A charge that you’ll hear some people make is that religion in general and Christianity in particular is irrational. It’s ridiculous to believe in God, they say; there’s no evidence that he even exists! Richard Dawkins, in his best selling book The God Delusion makes this very claim, saying that faith in God is just like belief in Santa Claus!

But of course, there’s a major problem with comparing faith in God to belief in Santa Claus. I don’t know anybody who came to believe in Santa Claus in adulthood. Yet I know plenty of Christians — often former atheists — who discovered God as adults. This alone would tell you that Santa and God are utterly different. (If they weren’t, one wonders why Richard Dawkins didn’t write a follow up booked entitled “The Santa Delusion”). Furthermore, thousands upon thousands of great thinkers — now, and throughout history, have believed in God. That suggests that belief in God is hardly “irrational”.

But what about the other claim: “you can’t prove God exists!” What might we say to sceptical friends who say this? Well, we can start by gently pointing out that there are many good arguments that, whilst not proving God exists, certainly suggest that his existence is extremely likely. There are philosophical arguments, such as the cosmological argument: (i) everything that begins to exist had a cause; (ii) the universe began to exist; (iii) therefore the universe had a cause. Most philosophers would say that’s a powerful argument.

- INPUT:
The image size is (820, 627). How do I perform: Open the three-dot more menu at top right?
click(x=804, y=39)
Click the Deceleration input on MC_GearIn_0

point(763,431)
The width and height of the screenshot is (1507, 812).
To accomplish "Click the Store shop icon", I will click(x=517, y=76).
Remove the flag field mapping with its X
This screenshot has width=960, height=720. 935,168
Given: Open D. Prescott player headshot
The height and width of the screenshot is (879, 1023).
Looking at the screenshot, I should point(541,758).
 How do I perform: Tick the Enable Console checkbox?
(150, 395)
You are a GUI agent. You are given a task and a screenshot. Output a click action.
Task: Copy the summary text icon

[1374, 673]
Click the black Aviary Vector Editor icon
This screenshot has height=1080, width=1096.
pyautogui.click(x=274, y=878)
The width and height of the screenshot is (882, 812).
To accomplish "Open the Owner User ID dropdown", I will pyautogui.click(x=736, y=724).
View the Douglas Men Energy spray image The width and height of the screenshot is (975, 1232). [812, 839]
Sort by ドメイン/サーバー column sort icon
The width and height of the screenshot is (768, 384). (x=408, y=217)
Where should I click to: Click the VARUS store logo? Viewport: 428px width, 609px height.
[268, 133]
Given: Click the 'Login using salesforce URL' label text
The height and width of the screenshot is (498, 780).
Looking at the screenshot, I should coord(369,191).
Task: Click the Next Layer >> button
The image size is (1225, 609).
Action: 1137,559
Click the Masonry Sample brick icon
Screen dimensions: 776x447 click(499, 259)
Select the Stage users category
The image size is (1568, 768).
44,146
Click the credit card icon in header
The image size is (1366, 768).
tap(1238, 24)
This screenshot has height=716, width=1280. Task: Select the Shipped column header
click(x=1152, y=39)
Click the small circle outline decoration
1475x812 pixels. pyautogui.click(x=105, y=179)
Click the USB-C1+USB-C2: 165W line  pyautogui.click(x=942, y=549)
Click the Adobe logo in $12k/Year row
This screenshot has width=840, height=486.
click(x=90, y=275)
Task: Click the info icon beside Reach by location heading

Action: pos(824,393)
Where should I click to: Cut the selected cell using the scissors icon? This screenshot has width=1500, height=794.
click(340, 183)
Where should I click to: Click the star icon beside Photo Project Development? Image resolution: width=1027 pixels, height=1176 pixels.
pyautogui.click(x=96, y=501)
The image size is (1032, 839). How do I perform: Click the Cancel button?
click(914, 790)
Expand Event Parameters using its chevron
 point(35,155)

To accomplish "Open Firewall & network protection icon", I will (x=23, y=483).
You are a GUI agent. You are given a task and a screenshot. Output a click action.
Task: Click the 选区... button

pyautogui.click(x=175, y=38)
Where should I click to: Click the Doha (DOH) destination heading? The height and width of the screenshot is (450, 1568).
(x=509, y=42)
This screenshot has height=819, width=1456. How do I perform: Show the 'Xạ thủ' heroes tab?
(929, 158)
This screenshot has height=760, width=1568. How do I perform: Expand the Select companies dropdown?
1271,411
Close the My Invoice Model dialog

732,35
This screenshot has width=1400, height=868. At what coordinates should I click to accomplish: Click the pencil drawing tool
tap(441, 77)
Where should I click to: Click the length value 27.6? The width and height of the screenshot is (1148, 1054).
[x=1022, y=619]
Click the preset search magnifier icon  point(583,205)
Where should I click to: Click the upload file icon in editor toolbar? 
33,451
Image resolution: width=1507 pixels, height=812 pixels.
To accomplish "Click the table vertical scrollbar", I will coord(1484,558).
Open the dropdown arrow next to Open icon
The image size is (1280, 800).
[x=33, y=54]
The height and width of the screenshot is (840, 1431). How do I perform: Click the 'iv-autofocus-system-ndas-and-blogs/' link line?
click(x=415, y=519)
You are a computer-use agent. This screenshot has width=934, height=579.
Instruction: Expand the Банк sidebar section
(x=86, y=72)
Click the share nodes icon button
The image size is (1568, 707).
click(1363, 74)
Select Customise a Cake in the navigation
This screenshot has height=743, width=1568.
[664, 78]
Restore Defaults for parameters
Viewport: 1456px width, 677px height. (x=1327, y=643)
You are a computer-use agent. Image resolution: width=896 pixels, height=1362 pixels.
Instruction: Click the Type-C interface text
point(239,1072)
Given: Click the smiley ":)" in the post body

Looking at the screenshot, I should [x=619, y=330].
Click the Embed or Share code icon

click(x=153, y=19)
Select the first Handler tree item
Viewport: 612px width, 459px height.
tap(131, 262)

- EXERCISES:
1. Shift every coordinate in the answers by -124 and reproduce the records, starting at the line that has "Select the first Handler tree item" and ending with the last line of the records. Keep the requests and everything else unchanged.
2. Continue the passage on arguments for belief in God from the point where it stops.

- FINAL RESULTS:
1.
Select the first Handler tree item
Viewport: 612px width, 459px height.
tap(7, 138)

2.
There are also arguments from design. The universe and the laws of nature look, as one physicist once put it, suspiciously like a put up job. Or we might talk about the purpose that seems to be inherent in life. Most of us intuitively know that life has meaning and purpose. Indeed, a question one might fire back at our atheist friend concerns this very point: how does the atheist avoid nihilism, that’s the view that life is meaningless, pointless and nothing that one does really matters. The question for the nihilist becomes “why not suicide”?

The Christian would also want to note, too, that the deepest things that matter to us as human are all things beyond the physical and the material: morality and meaning, love and friendship, beauty and truth. All of these don’t fit happily with atheism: “Darwinian mistakes”, Richard Dawkins once called them. That to me is tragic.

But perhaps the most powerful evidence for God is what the Bible points to consistently. The Bible doesn’t offer an argument for God, but rather points to his involvement in the world, especially how, in the person of Jesus Christ, the creator God took on flesh and stepped into our world to rescue and save it. That is not a distant, remote, theoretical God, but a God who is very much alive. If that God exists, that changes everything. As C. S. Lewis put it: “I believe in Christianity in the same way as I believe that the sun has risen. Not because I see it, but that by it, I see everything else.”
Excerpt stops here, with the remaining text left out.